Mycosis fungoides belongs to the primary cutaneous lymphomas and to the group of cutaneous T-cell lymphomas. Approximately 70% of cutaneous T-cell lymphomas exist as primary cutaneous lymphomas.
The initial cell for a T-cell lymphoma is a T-cell that has degenerated, continues to multiply, and affects the skin. Consequently, it is a tumor disease of the T lymphocytes. T cells are part of the immune system.
The disease occurs peripherally (away from the body trunk) and has a low malignancy grade (low malignancy).Because of the eczema formation, the disease was initially thought to be a fungal disease (mycosis), leading to this misleading name.
Sex ratio: Contradictory data on sex distribution exist in the literature.
Frequency peak: The disease occurs predominantly in the second half of life, between the ages of 40 and 70 (mean age of onset 55-60 years).

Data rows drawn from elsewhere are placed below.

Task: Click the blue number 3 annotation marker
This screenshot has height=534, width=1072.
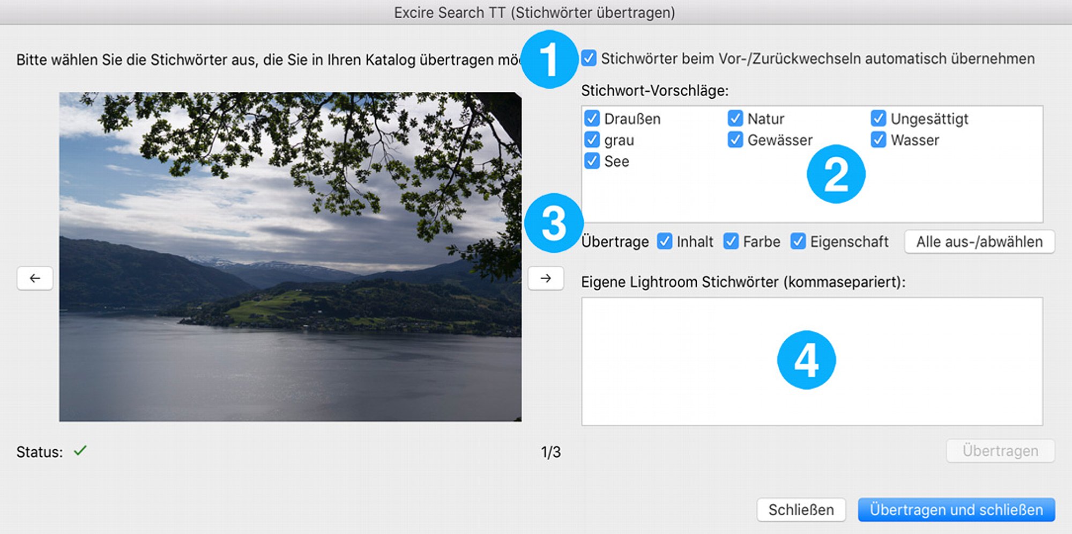Action: tap(554, 223)
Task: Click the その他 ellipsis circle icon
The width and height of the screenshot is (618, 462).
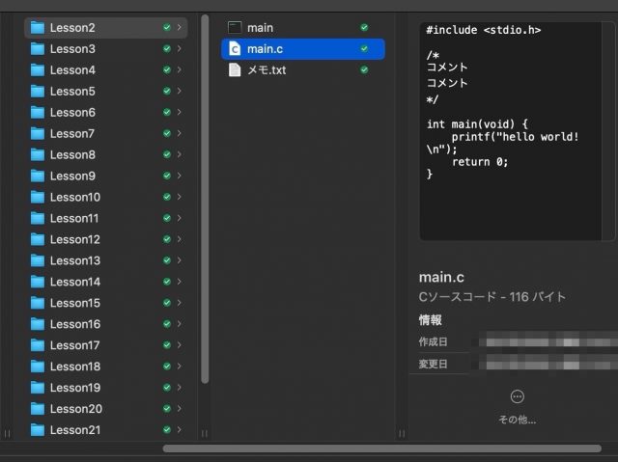Action: pyautogui.click(x=517, y=396)
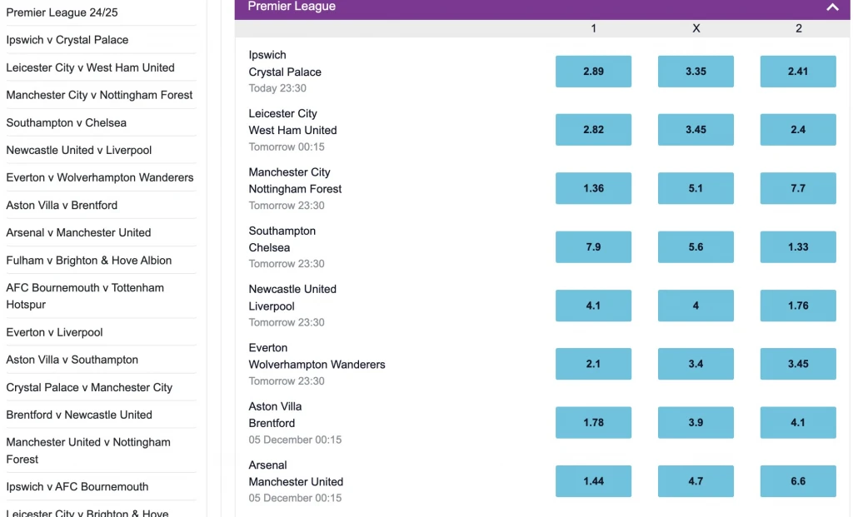Choose draw odds 4 for Newcastle v Liverpool
The height and width of the screenshot is (517, 853).
point(696,306)
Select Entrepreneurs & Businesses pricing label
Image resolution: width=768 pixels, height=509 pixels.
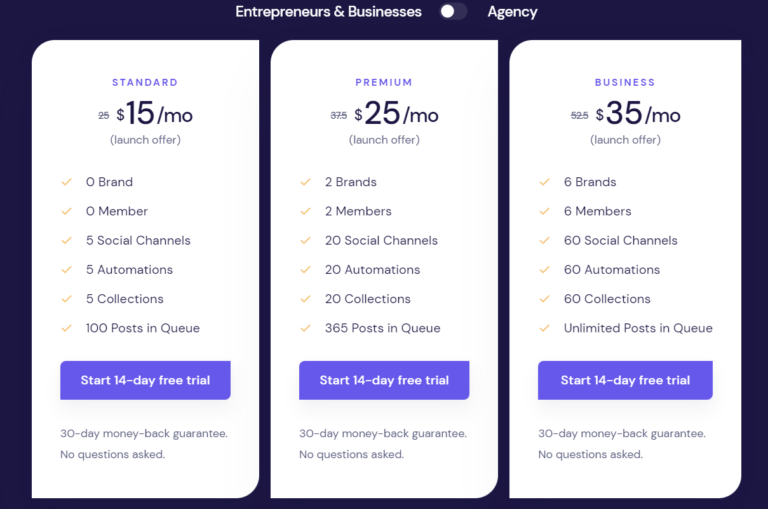[x=328, y=11]
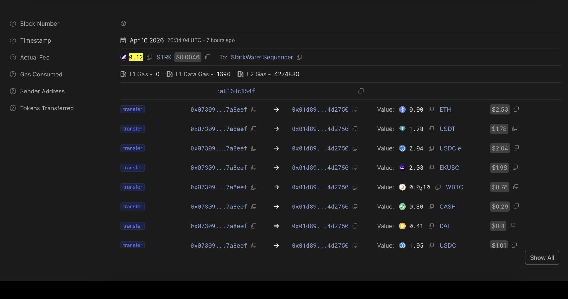This screenshot has height=299, width=568.
Task: Click help icon beside Tokens Transferred
Action: [13, 108]

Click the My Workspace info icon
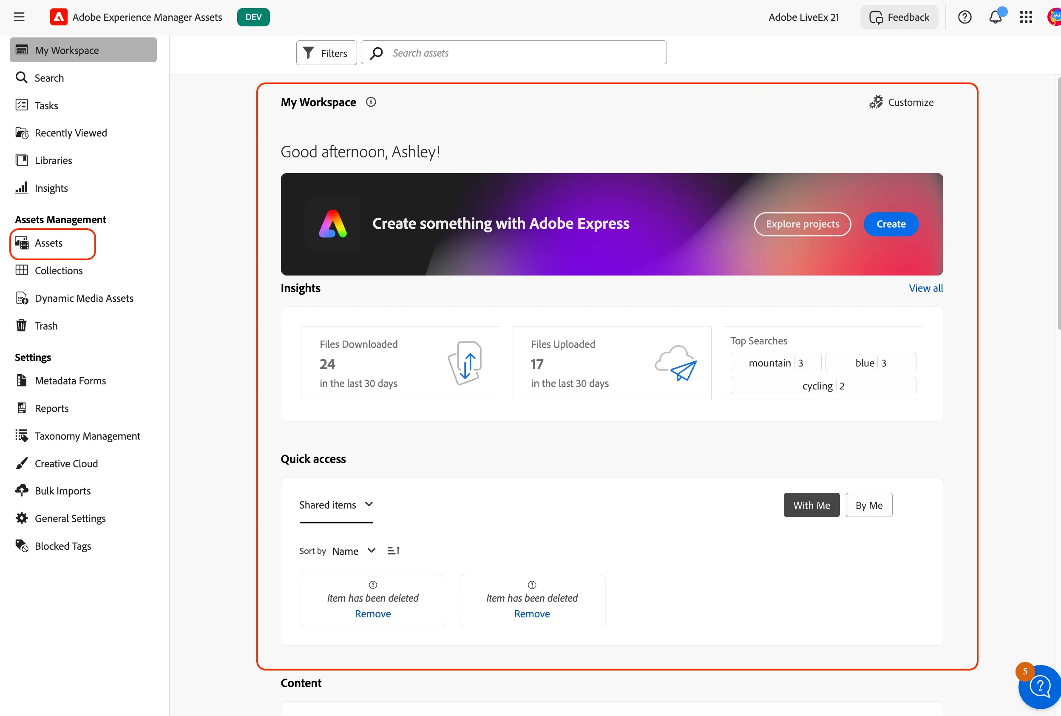click(x=371, y=102)
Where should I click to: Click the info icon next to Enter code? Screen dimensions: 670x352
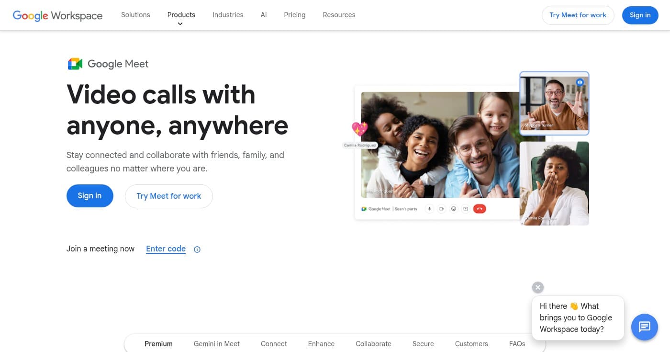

Mycosis fungoides, although the most common malignant cutaneous lymphoma (2%), is in itself a very rare disease. The incidence (frequency of new cases) is 0.3-0.5 cases per 100,000 population per year.
Course and prognosis: Mycosis fungoides progresses in stages. In the first stage, the disease develops very slowly and initially presents as chronic, pruritic exanthema (rash). It begins focally (focal). A cure is still possible in the first stage. As the disease progresses, the degree of skin involvement increases. New foci appear repeatedly, while old foci progress in their expression and severity (polymorphic picture). In the advanced stage (tumor stage), the disease progresses rapidly and affects the nearby lymph nodes as well as internal organs (spleen, liver, lungs, CNS). The prognosis is then poor. However, therapeutic measures can still achieve longer-lasting remissions (permanent abatement of disease symptoms, but without achieving recovery) even then.
The average life expectancy after diagnosis is 7-10 years. The prognostic factor is the stage at diagnosis.